There is an urgent need to reform the system for paying and contracting for services in the NHS but new complex financial incentive schemes are not the answer, writes Ben Collins

Over the last 30 years, the English NHS has repeated a peculiar managerial ritual: the development of payments, incentives and contracts to reward health services for performance. Despite the disappointments, national policymakers have remained convinced that their latest round of payment reform would finally create a self-improving health system.

Each iteration of the ritual has ended in failure. Devised to increase activity, the national tariff has continued to focus resources on hospital services when they need to be moved into primary and community care.

Our current combination of piecework payments for hospitals and capitation or block contracts for primary and community care incentivises the wrong things in the wrong places.

Meanwhile, there is little evidence that incentive schemes such as Commissioning for Quality and Innovation have delivered substantial improvements in quality or efficiency.

New incentive schemes

Nevertheless, the enthusiasm for complex new incentive schemes remains unabated.

Under the most recent proposals for integrated care, NHS commissioners are being encouraged to bring together new “whole population annual payments” and contract with a single integrated care provider or partnership to deliver services for a local population, with new incentive payments to motivate performance and renewed efforts to transfer risk and reward to providers of services.

At the heart of these schemes, there is an enduring conviction that recalibrating financial incentives will have a predictable, mechanical effect on a complex system.

In this clockwork universe, smart technocrats just need to pull the right levers and put in place appropriate supporting conditions to trigger improvements in health services’ performance. This despite an ever-growing body of evidence that financial incentive schemes routinely have perverse consequences.

While English policy makers have been gazing over the Atlantic, other countries with tax-funded health systems have been heading in an entirely different direction

Our new paper, Payments and contracting for integrated care, questions whether these latest payment schemes will be any more successful than their predecessors.

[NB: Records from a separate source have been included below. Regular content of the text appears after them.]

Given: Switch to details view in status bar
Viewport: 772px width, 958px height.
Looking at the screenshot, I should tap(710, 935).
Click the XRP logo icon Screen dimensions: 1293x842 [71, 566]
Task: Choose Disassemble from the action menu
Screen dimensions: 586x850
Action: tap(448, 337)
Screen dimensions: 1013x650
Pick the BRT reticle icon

The architects of new payments and contracting models for the NHS appear to have been heavily influenced by accountable care in the US, despite the differences between tax-funded and insurance-based health systems.

Indeed, how to apply financial incentives to useful effect in public health systems is an enduring challenge. If the state withholds payments from underperforming providers, this simply makes it harder for them to deliver adequate services: the absurdity of punishing patients who have already been let down by risking even worse care. In practice, the state often bails out failing providers, undoing the effects of the scheme.

Economists have highlighted the transaction costs of attempting to make these incentive schemes work. When commissioners seek to harness financial incentives, it becomes important to pin down the circumstances in which payments should be made or withheld.

When they seek to transfer risk and reward, they must develop contracts that prevent providers escaping those risks if they transpire, for example cutting their losses by terminating the contract early. They need to specify how the parties will deal with changing circumstances, for fear that they will use changes as an excuse for reneging on commitments or renegotiating the deal.

In short, they find themselves attempting to write complete contracts that cover every eventuality, a costly and ultimately futile endeavour for complex groups of services over long contracting periods.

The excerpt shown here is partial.